Furnace sizing is important

Last year, I realized that my furnace was reaching the end of its service life.

It had begun to make more noise, use more energy and provide less heated air. My utility bills were steadily rising while the level of comfort of the home was diminishing. There seemed to be an excessive amount of dust floating around, and my whole family was suffering from more frequent colds and flu-like symptoms. I blamed the outdated furnace. Over the summer, I started researching the current models of heating systems available on the market. I began educating myself on what’s most important to look for in a furnace. The higher the AFUE rating, the more energy efficient the heating unit and the lower the running costs. There are a variety of furnaces offered by top manufacturers that are Energy Star rated and achieve high-efficiency operation.
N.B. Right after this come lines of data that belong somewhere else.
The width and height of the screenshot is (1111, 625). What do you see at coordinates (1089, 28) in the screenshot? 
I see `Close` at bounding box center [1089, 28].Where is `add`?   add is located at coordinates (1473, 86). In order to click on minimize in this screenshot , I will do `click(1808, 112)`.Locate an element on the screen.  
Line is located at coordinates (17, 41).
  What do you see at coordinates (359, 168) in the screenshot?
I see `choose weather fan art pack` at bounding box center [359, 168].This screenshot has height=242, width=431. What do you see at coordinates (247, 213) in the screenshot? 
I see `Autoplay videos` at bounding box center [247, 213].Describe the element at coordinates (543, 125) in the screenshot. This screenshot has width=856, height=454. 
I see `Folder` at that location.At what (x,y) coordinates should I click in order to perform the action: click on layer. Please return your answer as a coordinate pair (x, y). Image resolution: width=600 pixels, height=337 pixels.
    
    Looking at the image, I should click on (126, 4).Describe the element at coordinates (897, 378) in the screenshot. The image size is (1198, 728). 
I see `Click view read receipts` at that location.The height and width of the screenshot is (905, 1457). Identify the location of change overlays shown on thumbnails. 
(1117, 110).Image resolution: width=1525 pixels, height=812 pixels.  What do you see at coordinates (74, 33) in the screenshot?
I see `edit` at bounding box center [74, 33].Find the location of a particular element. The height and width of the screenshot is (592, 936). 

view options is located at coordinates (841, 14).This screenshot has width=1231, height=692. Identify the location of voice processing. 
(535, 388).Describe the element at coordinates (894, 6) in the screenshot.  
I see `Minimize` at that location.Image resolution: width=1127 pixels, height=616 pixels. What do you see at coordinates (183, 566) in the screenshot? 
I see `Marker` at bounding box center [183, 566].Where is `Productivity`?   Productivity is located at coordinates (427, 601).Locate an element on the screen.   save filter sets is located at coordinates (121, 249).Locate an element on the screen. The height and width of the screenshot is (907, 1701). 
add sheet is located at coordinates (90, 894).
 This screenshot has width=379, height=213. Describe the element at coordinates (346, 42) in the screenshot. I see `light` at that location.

From what I read, making sure the furnace is sized properly for the home is a priority. There are contractors that either opt for a larger heater because it’s easier than calculating an accurate heating mode, or they simply match the size of the current furnace. Since I’ve made a lot of energy saving home improvements, such as new windows and attic insulation, I didn’t need as big of a system. A smaller furnace doesn’t cost as much to purchase. Plus, If the heater is oversized, it reaches the thermostat setting too quickly and doesn’t reach peak efficiency leves. It might short cycle which creates temperature swings. If the furnace is too small, it won’t be able to keep up with demands. I read reviews for all of the local HVAC companies. I chose one that maintains an A+ rating with the BBB, has earned certification as an authorized manufacturer’s dealer and backs their work with a 100% satisfaction guarantee. They completed a manual J calculation to properly size the furnace.